Confesso, sem orgulho nenhum, que, na minha infância, fui sim cúmplice da matança de leitões na fazenda da família. Seguindo métodos educacionais polêmicos e arcaicos, papai escolhia as vítimas no chiqueiro e convocava a meninada para o extermínio pedagógico dos suínos. Homens de verdade precisavam aprender a matar as crias se quisessem sobreviver nesse mundão-véio-sem-porteira. O esquema era antiquado, ortodoxo, bruto: cada menino segurava numa das patas do pobre animal, enquanto papai se ajoelhava sobre o seu pescoço, imobilizando-o por completo. Daí, o meu velho enfiava a faca no sovaco do porquinho, mirando sempre na cara do coração, que era o alvo ideal, a víscera preferida para ser atingida. Nem sempre a carnificina funcionava. Acontecia do bichinho espernear e escapulir para morrer de hemorragia, minutos mais tarde, num canto qualquer do quintal. Todo o trauma da chacina arrefecia quando a mesa era posta com costelinhas crocantes, torresmo e guaraná à vontade para a molecada valente.

Faz tempo, tenho evitado assistir à TV. Os noticiários deixam-me mais miserável que o usual. Mesmo assim, quando eu soube que um dos candidatos à presidência da república tinha sido vítima de um atentado com arma branca durante uma passeata, senti-me compelido a me atualizar quanto aos fatos. Então, sintonizei a absurda caixa de Pandora. A cena do ataque ao candidato da extrema-direita deixou-me extremamente aturdido. Creio que demande ódio extremo para que um homem tenha segurança suficiente para enfiar uma faca no estômago de outro homem. Não é para qualquer um. Não é para qualquer raiva. Porque, nesses casos, nunca se fere o sujeito com a simples intenção de aplicar nele um susto, um corretivo. O objetivo é ferir de morte, uma vez só.

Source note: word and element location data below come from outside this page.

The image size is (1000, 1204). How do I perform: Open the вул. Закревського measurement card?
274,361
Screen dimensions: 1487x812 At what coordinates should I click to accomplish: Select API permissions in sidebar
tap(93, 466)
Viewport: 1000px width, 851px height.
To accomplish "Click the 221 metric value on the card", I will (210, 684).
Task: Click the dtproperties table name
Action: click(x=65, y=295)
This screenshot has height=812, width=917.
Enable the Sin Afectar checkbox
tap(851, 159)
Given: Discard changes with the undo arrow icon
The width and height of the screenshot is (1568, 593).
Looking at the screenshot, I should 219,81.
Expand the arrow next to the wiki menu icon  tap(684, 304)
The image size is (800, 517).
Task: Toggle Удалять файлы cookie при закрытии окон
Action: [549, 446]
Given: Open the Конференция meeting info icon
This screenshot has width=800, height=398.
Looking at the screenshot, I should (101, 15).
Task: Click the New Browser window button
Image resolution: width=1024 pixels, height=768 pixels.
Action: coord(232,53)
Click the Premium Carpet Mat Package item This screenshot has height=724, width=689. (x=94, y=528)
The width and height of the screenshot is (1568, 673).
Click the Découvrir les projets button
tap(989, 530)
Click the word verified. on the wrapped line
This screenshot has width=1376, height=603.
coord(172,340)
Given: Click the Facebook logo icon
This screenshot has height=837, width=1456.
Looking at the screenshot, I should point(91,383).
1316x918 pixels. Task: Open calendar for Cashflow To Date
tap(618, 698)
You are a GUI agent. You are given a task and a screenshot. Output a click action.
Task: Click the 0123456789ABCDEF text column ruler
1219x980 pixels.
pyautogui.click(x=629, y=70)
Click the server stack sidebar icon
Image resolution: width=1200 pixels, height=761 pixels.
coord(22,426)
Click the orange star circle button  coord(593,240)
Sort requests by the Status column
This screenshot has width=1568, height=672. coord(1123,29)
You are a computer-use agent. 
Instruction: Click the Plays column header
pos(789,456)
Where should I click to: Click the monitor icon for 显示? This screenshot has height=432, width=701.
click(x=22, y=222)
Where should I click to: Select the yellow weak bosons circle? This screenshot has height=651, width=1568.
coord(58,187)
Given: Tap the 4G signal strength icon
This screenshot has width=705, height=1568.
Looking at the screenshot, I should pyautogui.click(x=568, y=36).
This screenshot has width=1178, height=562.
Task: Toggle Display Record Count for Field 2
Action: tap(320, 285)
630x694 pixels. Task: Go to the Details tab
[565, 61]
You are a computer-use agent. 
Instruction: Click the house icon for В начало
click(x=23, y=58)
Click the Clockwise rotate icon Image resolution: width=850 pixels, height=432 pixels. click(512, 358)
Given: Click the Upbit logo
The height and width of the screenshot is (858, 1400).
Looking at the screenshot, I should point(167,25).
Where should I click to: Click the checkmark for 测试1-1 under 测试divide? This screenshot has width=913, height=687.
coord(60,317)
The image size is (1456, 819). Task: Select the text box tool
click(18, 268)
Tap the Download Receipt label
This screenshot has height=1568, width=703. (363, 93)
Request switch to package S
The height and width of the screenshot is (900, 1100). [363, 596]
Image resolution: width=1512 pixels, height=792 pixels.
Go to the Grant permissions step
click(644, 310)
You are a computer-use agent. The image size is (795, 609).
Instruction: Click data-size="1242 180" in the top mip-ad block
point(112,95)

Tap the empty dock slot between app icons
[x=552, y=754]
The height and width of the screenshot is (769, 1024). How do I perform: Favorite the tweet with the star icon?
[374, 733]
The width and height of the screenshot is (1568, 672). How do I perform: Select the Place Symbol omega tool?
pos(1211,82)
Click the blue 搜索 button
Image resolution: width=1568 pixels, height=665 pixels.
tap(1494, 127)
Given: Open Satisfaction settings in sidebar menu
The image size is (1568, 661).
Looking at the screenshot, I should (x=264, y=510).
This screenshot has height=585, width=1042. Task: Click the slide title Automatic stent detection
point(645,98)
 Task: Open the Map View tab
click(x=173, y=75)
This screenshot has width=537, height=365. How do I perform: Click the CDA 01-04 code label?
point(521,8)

Apesar do deplorável ataque, mesmo que o candidato escape incólume da sanha dos micróbios esquerdopatas (os boletins médicos atestam que “sim, ele vai ficar bem”), não receberá o meu voto nas urnas. Os nossos pensamentos simplesmente não se alinham. Perplexo com a cena de manifesta selvageria repetida à exaustão pelos telejornais, sob vários ângulos, com zoom, slow motion e tudo mais, acabei acabrunhado a refletir sobre a íntima relação dos homens com as lâminas cortantes. Lanças. Flechas. Punhais. Espadas. Adagas. Sabres. Fiquei pensando nas primeiras guerras travadas entre os povos, há séculos. Os sanguinários embates tête-à-tête. O pânico nos olhos, por causa do risco iminente de morte. A pontiaguda saudade de casa. O fio da navalha dilacerando a carne humana com fins de poder e dominação. Graças a Deus, um certo dia, alguém inventou a pólvora, uma das maiores criações da humanidade em prol dos atos desumanos. Finalmente, a arma de fogo distanciava-nos da culpa, pois, mantinha limpas as bárbaras mãos dos agressores. Daí, então, para o advento da cadeira elétrica, da injeção letal, da câmara de gás e da bomba atômica, foi um pulo.

No final das contas, depois de tanto lucubrar sobre a violência, eu já me sentia cansado e um bocado porco. Só faltava mesmo aquela velha faca afiada cravada no peito.